In September 2022, base oil producers announced a $0.40-per-gallon decrease in posted prices for Group II. This move did little more than counter the additive price increases of up to 12% that came a month earlier. Blenders and marketers were still seeing higher labor, packaging, and shipping costs, so it came as no surprise that, sparing some marginal price reductions, lubricant price movements in response to the September decrease were unremarkable. 

Another more substantial decrease in base oil posting came in January 2023. The workhorse Group II grades dropped by $0.50-$0.60 a gallon, and Group III went down by $0.20. But this time, lubricant prices did respond. Within two weeks, Chevron and CITGO each implemented decreases of up to 8% on the price of finished lubricants. While at the time of writing there had been no additional lubricant price decreases announced, the prices of many other brands did move down following the January base oil decrease. 

Lubricant price decrease announcements are rare in this business. In fact, there have only been two over the past 15 years: one in 2012 and another in 2015. Both occurred shortly after a notable drop in the price of base oil.  To this extent, there is some historic precedence to look back on to help understand where the market might be heading and how to respond. But market conditions were very different then.

Although the economy in 2012 and 2015 was not particularly strong, inflation was not a threat. Over the past three years, however, inflation has run rampant. To underscore its impact, consider that while there were only four lubricant price increases from 2012 to 2015, ranging from 6%-8%, there have been a total of 15 from 2020 to 2022—most in the range of 12%-15%, with some as high as 30%. Moreover, where the U.S. was recovering from a recession then, it is now facing a high probability of another recession. 

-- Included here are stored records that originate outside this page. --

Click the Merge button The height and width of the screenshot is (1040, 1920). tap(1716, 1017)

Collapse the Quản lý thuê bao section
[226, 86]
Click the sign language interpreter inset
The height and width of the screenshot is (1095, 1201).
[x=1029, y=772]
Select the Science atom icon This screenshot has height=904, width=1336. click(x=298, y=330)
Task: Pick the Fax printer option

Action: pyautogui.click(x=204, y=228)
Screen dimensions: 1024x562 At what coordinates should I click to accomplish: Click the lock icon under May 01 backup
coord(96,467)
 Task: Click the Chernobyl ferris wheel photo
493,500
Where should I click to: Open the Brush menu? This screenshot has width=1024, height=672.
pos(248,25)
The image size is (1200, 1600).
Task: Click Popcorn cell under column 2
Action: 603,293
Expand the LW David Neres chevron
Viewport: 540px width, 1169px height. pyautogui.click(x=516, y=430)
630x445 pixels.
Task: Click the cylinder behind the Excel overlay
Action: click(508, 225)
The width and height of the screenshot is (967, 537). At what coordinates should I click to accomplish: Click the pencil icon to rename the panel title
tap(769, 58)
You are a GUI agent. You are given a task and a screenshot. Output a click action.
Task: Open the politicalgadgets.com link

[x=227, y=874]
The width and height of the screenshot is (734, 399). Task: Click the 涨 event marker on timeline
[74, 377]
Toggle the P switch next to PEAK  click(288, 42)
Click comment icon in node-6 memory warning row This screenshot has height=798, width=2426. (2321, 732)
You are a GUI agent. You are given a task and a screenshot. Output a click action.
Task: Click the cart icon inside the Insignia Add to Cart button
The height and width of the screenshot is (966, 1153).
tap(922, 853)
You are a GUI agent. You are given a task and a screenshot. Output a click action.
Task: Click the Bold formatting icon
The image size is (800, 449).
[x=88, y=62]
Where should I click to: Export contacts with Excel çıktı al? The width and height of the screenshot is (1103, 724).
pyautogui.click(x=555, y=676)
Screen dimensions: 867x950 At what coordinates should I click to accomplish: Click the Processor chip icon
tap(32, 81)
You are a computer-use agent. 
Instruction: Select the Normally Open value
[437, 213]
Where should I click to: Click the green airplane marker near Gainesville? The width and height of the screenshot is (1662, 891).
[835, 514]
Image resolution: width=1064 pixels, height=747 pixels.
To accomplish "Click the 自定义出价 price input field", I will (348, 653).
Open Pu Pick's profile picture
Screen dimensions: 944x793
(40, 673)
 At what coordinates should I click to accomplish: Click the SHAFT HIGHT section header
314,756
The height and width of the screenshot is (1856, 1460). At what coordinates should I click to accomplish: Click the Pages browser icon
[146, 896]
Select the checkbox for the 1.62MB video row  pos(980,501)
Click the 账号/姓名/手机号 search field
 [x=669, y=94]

Many marketers are now asking if the sharp drop-off in lubricant demand in 4Q22 and the recent decrease in base oil and lubricant prices are an aberration or a harbinger of what’s to come. Given the uncertainties, it’s difficult to tell. But one thing many say they know for certain is that they are now being very cautious about building inventories, overextending themselves, managing costs and pricing product. While it’s not hard to make money in a growing economy, they say history taught many painful lessons about how easy it is to lose it in a falling market. 

Whether we are looking at a recession, wild swings in demand, supply line disruptions, force majeures, severe weather, or any other disruptive conditions, many lubricant blenders and marketers say they have seen it all over the past three years. While there are few analogous market conditions to look back at that might help predict the future in these unusual times, a great deal was learned over the past three years about succeeding when the market is muddled. Primary among them is the value of flexibility, agility, technology, relationships and creative solutions.